I have a list of random values x_1,x_2, ... x_n and an expected value X.I wanna write a function that takes these 2 things and randomly generates one of the many probability distributions that meets the above mentioned constraint.
Rephrasing the question as generate a vector p of length n such that
0 <= p_i < =1
| p | = 1
p.x = X
Using information I found here I hacked together the below solution, but it doesn't work as the probabilities are not b/w 0 and 1
def normal_random_distribution(data_array, data_len, X_array, expd_vl):
e_mat = np.concatenate(([X_array], [np.ones(data_len)]), axis = 0)

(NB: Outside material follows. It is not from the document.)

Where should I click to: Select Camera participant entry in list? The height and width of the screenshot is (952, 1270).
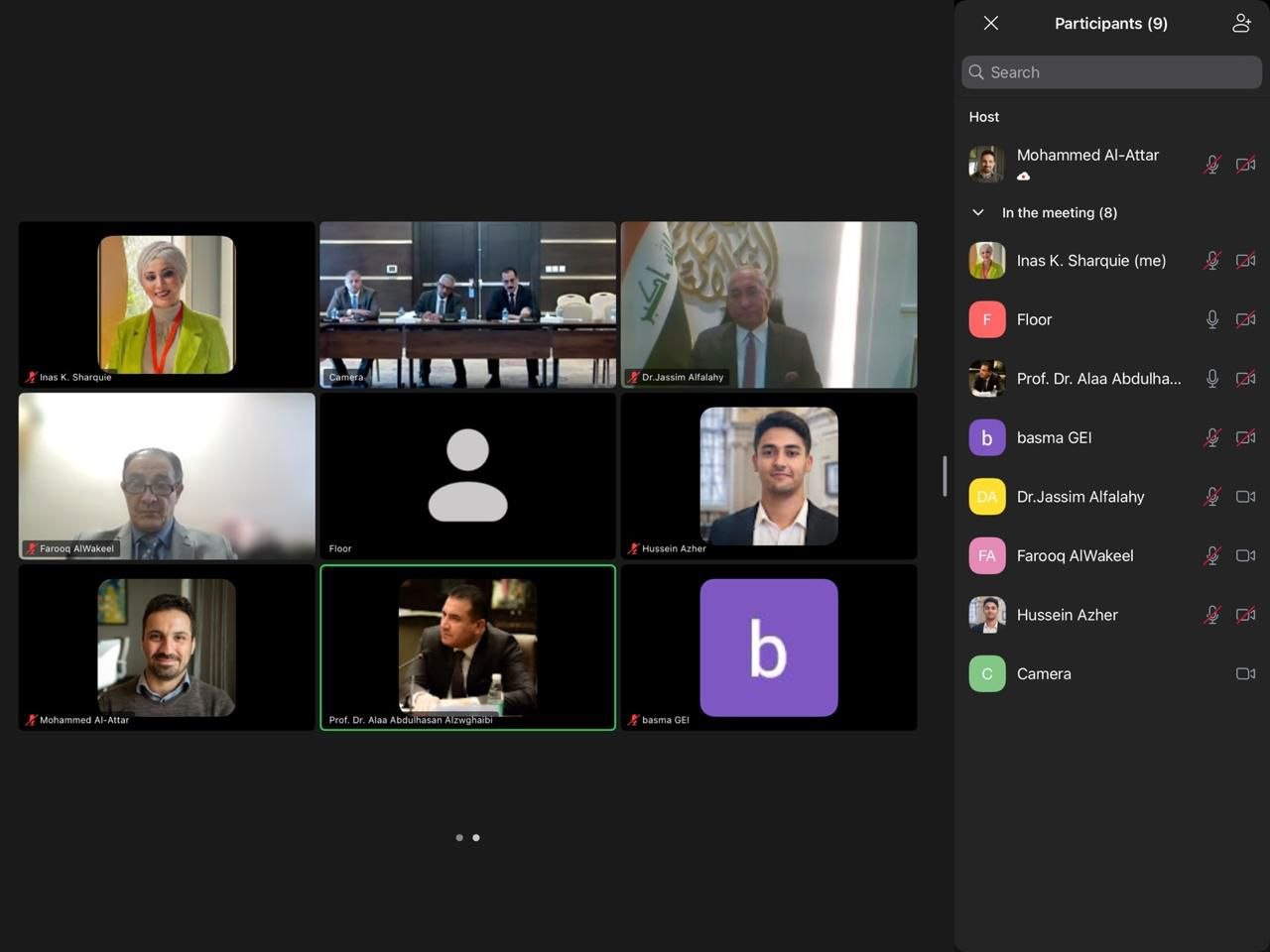tap(1111, 673)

f_mat = np.array([expd_vl, 1])
v_vec = np.linalg.lstsq(e_mat, f_mat,rcond=None)[0]
e_null = sla.null_space(e_mat)
lamda_lower = np.linalg.pinv(e_null) @ (-1 * v_vec)

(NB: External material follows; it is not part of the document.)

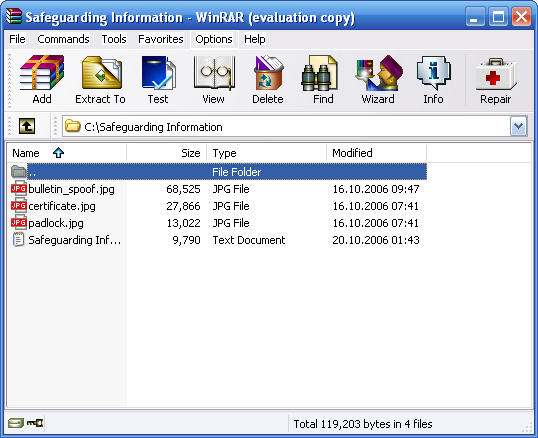
Task: Go up one folder level
Action: [x=27, y=126]
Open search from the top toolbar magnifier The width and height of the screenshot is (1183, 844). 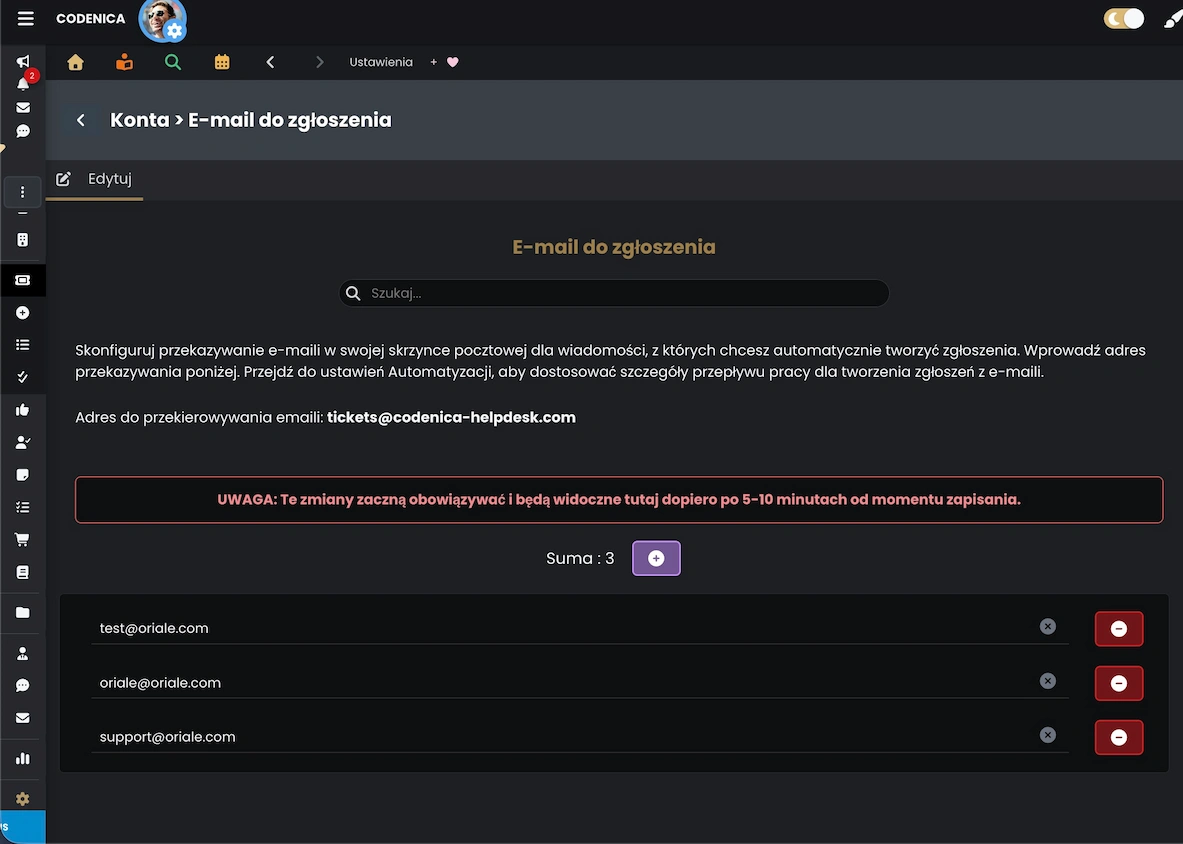click(x=172, y=61)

lamda_upper = np.linalg.pinv(e_null) @ ( 1 - v_vec)
lamda = lamda_lower + random.random()*(lamda_upper - lamda_lower)
sol = v_vec + e_null @ lamda
return sol
How can I generate p ? The sol has l1 norm 1, and |sol * x| = X. I was hoping interpolating b/w lamda_lower and lamda_upper would make it b/w 0 and 1 but it does not.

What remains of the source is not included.